Enfin, les opposants rappellent l’échec de certaines taxes ultra-ciblées. La taxe sur les mégayachts, votée en 2018 et censée rapporter 10 millions d’euros par an, n’a collecté que 135 000 euros en 2023 et 60 000 en 2024. Seuls cinq navires entraient dans son champ d’application, permettant une optimisation presque totale.

Le parcours parlementaire

La proposition de loi instaurant la taxe Zucman a été déposée par les députés écologistes et adoptée à l’Assemblée nationale le 20 février 2025. Le texte a recueilli près de 75 % des suffrages exprimés parmi les votants, soit une majorité claire. Mais le passage au Sénat, le 12 juin de la même année, a changé la donne. La chambre haute, dominée par la droite et le centre, a rejeté le projet, bloquant ainsi son application immédiate.

Cette séquence a mis en lumière l’intensité des clivages politiques autour de la fiscalité du patrimoine. Les partis de gauche, du Parti socialiste à La France insoumise en passant par les écologistes et les communistes, ont fait de cette taxe un symbole d’équité et un instrument de financement des services publics. Le Parti socialiste en particulier y a vu un étendard, conditionnant son soutien parlementaire au gouvernement à la prise en compte de cette mesure.

À l’inverse, le bloc central autour de la majorité présidentielle, ainsi que la droite parlementaire, se sont montrés fermement opposés. Emmanuel Macron et son Premier ministre Sébastien Lecornu ont rappelé leur attachement à une politique de l’offre visant à alléger la fiscalité sur le capital et à stimuler l’investissement. Le chef de l’État a maintenu une constance dans sa stratégie depuis 2017, celle de favoriser l’attractivité française en réduisant la pression fiscale sur les entreprises et les patrimoines les plus élevés, afin d’encourager les investissements productifs.

Le Rassemblement national, quant à lui, a adopté une position plus ambiguë. Le parti s’est abstenu lors du vote final à l’Assemblée mais a soutenu un amendement visant à exclure les biens professionnels de l’assiette de la taxe. Marine Le Pen a qualifié le projet d’« inefficace, injuste et dangereux », estimant qu’il risquait de fragiliser les entreprises françaises et d’encourager l’exil des grandes fortunes. Cette posture illustre les contradictions du RN sur la question fiscale, oscillant entre discours de défense des classes populaires et protection d’une partie de l’électorat entrepreneurial.

Un obstacle constitutionnel majeur

Au-delà du débat parlementaire, la taxe Zucman se heurte à un problème juridique sérieux. En France, la jurisprudence du Conseil constitutionnel impose que tout impôt sur le patrimoine respecte le principe d’égalité devant les charges publiques. Ce principe se traduit, dans le cas des impôts sur la fortune, par l’obligation d’un mécanisme de plafonnement.

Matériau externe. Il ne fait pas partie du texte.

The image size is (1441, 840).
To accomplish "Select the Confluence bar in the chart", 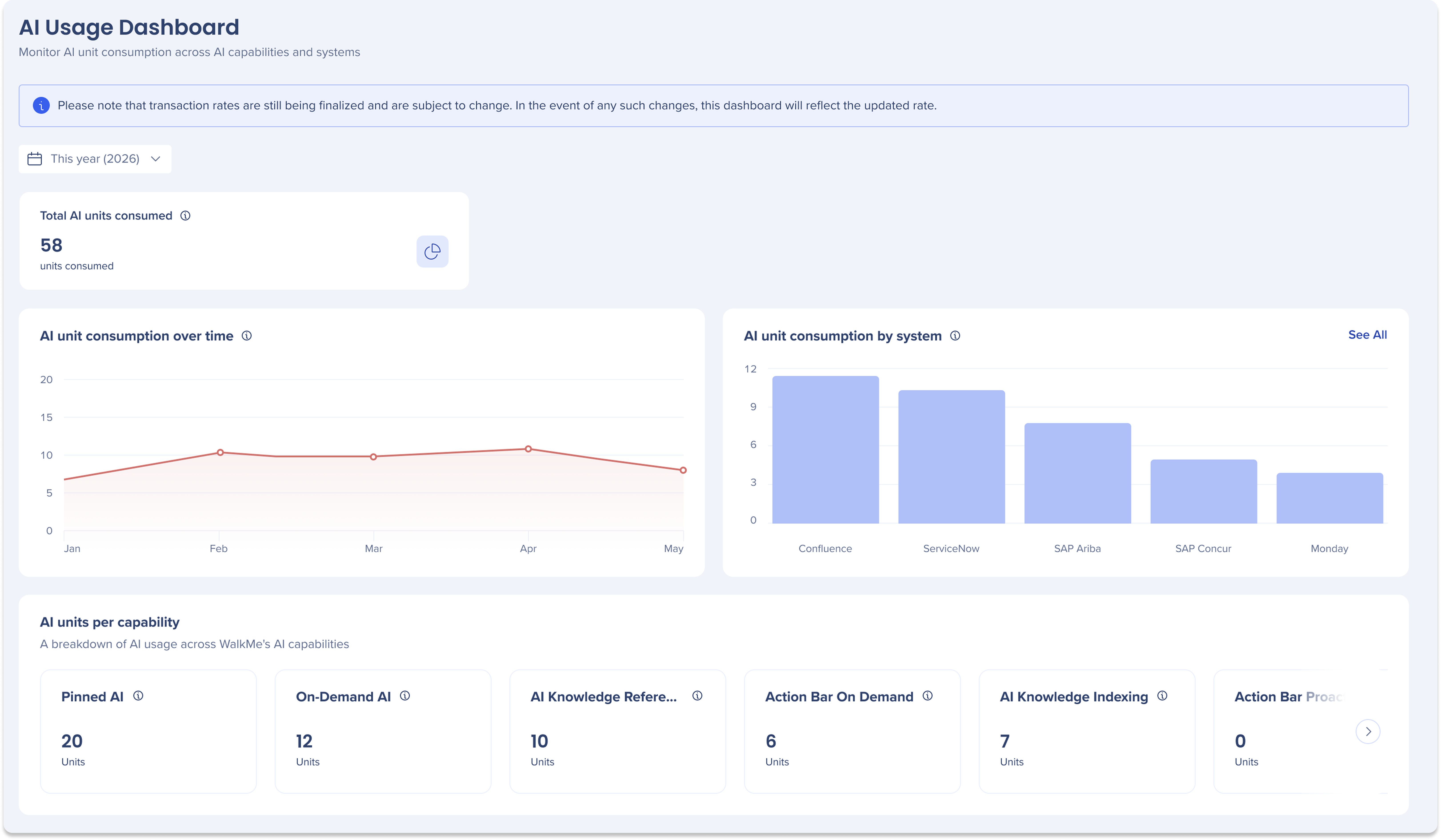I will coord(825,450).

Historiquement, l’ISF prévoyait que le total de l’ISF, de l’impôt sur le revenu et de la contribution sociale généralisée ne pouvait dépasser 50 % des revenus personnels disponibles. Cette règle visait à éviter que des contribuables disposant d’un patrimoine important mais de faibles revenus liquides ne soient contraints de vendre des actifs pour régler leurs impôts. Or la taxe Zucman ne comporte aucun plafonnement. Elle ne prend pas en compte les revenus réellement perçus mais se base sur la valeur du patrimoine, y compris des actifs non liquides.

Cette absence de plafonnement expose la mesure au risque d’être jugée « confiscatoire » par le Conseil constitutionnel. Plusieurs opposants, dont l’ancien Premier ministre François Bayrou, ont mis en avant cet argument, affirmant que la taxe violerait le principe de capacité contributive inscrit dans le droit fiscal français. Pour les critiques, il est inconcevable d’imposer un contribuable à un niveau supérieur à ses revenus disponibles, surtout dans le cas d’entrepreneurs dont la fortune repose sur des sociétés en forte croissance mais non bénéficiaires.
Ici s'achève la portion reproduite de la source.